The generous, nearly hour-long CD opens with a piece by Mia Friedman called Open Field that sums up the sound of Unruly Heart. It's an original song with a decidedly traditional texture, and contemporary-sounding lyrics. <<>>

The following piece is by Ariel Friedman. Hundreds of Ways is some ways a pop song in its structure, but with the group's traditional-sounding instrumentation. <<>>

The Friedman sisters do a couple of instrumental pieces on the CD. One is a pair of traditional tunes, Pig's Foot and Grub Springs. With just Ari on the cello, Mia on the fiddle and Owen Marshall on guitar, they create a very danceable sound. <<>>

Another facet of the sisters comes out on the title track, Unruly Heart, inspired by an e.e. cummings poem. They give it a vaguely jazzy, swingy sound. Ari and Mia's other sister Shoshona Friedman is heard on harmony vocal. <<>>

One of the most interesting tracks is an original piece by Mia Friedman called Across the Water. It's a kind of love song with an atmospheric sound, with the cello providing an Eastern-sounding drone at times. The piece can be quite striking in its distinctive sound and yet its simplicity. Shoshona Friedman again appears on the backing vocals. <<>>

Mia wrote a two-part piece called Montville and Rise Up. The first part is a cappella with the three Friedman sisters. <<>> Then it becomes an instrumental with a sound that conjures Eastern European or Nordic folk music. <<>>

A bit more conventionally folky is North written by Ariel. It's a celebration of a favorite vacation spot. <<>>

Ari and Mia apply their own original music to some traditional lyrics. But there is one old song that they perform, words and music, the Elizabeth Cotton folk standard Freight Train. They do very nice job. Mia's pure-sounding vocals can remind one of a jazz chanteuse. <<>> There's aslo a section in which the Friedman sisters conjure Western Swing. <<>>

Ari and Mia's new debut CD Unruly Heart is a thoroughly enjoyable recording that marks another young group venturing off into eclectic acoustic material, about 180 degrees from the contemporary commercial pop one associates with Friedman sisters' generation.
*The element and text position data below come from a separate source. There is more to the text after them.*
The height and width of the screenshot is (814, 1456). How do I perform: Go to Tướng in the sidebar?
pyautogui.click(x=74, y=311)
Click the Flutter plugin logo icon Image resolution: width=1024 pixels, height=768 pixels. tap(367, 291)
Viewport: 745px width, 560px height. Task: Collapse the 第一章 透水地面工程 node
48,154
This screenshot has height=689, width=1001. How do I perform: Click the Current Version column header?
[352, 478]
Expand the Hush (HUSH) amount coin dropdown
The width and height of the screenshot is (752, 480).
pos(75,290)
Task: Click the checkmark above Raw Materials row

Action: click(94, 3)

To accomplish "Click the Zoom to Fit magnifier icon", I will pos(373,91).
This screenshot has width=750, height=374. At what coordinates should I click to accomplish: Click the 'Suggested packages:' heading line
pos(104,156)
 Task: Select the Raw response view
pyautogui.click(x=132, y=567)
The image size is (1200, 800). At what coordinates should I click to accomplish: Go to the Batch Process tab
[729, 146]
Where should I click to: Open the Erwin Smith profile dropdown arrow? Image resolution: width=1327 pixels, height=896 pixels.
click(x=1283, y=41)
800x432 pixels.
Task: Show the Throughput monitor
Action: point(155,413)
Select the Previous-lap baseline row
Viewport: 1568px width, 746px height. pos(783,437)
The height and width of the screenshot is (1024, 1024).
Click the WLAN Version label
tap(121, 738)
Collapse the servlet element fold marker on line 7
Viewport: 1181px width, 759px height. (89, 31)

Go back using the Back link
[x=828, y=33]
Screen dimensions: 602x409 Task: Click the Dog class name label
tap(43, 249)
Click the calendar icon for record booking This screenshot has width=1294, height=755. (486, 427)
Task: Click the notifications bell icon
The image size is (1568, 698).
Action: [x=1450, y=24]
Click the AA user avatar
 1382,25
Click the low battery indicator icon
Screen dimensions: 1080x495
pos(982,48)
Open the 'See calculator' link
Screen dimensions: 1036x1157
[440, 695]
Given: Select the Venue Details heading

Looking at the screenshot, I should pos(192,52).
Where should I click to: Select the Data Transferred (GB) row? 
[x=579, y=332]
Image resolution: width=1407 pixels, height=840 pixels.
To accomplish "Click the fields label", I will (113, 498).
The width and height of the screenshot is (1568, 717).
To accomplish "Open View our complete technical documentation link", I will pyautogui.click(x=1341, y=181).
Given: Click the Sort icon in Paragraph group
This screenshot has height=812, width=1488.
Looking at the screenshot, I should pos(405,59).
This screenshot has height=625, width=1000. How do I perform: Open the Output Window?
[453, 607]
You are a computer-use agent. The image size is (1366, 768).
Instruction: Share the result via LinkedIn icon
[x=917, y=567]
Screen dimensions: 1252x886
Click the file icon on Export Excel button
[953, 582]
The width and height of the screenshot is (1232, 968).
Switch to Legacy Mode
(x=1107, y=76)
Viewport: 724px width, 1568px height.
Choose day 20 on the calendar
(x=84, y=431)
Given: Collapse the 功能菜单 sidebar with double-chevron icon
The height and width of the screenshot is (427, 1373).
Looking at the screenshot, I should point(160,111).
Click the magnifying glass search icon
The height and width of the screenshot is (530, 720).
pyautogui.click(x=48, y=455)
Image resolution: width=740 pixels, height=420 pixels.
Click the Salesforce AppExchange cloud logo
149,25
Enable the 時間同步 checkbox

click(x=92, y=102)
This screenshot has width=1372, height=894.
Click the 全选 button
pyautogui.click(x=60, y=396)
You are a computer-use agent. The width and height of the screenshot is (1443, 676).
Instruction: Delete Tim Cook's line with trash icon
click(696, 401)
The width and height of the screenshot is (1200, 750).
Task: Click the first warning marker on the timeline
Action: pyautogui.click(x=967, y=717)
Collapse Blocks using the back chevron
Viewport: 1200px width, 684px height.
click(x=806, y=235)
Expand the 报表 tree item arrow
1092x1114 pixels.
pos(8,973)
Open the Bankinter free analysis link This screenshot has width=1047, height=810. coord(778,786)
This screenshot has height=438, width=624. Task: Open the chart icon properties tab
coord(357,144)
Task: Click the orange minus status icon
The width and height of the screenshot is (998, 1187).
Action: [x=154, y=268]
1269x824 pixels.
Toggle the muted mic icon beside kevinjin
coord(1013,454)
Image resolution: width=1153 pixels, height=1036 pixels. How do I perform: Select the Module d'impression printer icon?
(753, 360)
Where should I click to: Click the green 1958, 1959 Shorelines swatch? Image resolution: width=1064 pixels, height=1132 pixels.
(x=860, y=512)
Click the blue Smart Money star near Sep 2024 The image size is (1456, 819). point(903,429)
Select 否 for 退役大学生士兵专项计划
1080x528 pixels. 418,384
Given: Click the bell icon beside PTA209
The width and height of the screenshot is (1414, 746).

Like their slightly older contemporaries, Crooked Still, Ari and Mia mix cello with Appalachian-folk-influenced music with clawhammer banjo, sometimes Gospel-like textures, and throw in jazz and even classical influence. Sometimes, their music can remind me of classical composer Aaron Copeland's approach to traditional American folk music. The result is eminently listenable and quite appealing.

Our grade for sound quality is close to an "A." The acoustic instruments and the Friedman sisters' vocals are very well recorded, clean, open and often intimate. By contemporary standards, the recording is not overly compressed, making for a decent dynamic range.

While it's hardly a dominant trend, it's nice to see growing numbers of younger generation performers venturing into eclectic acoustic music, groups like Crooked Still, Hey Mavis, The Punch Brothers, and Sarah Jarosz. Ari and Mia's new CD is another great example, with its fine musicianship, feeling for the traditional with a sense of adventurousness.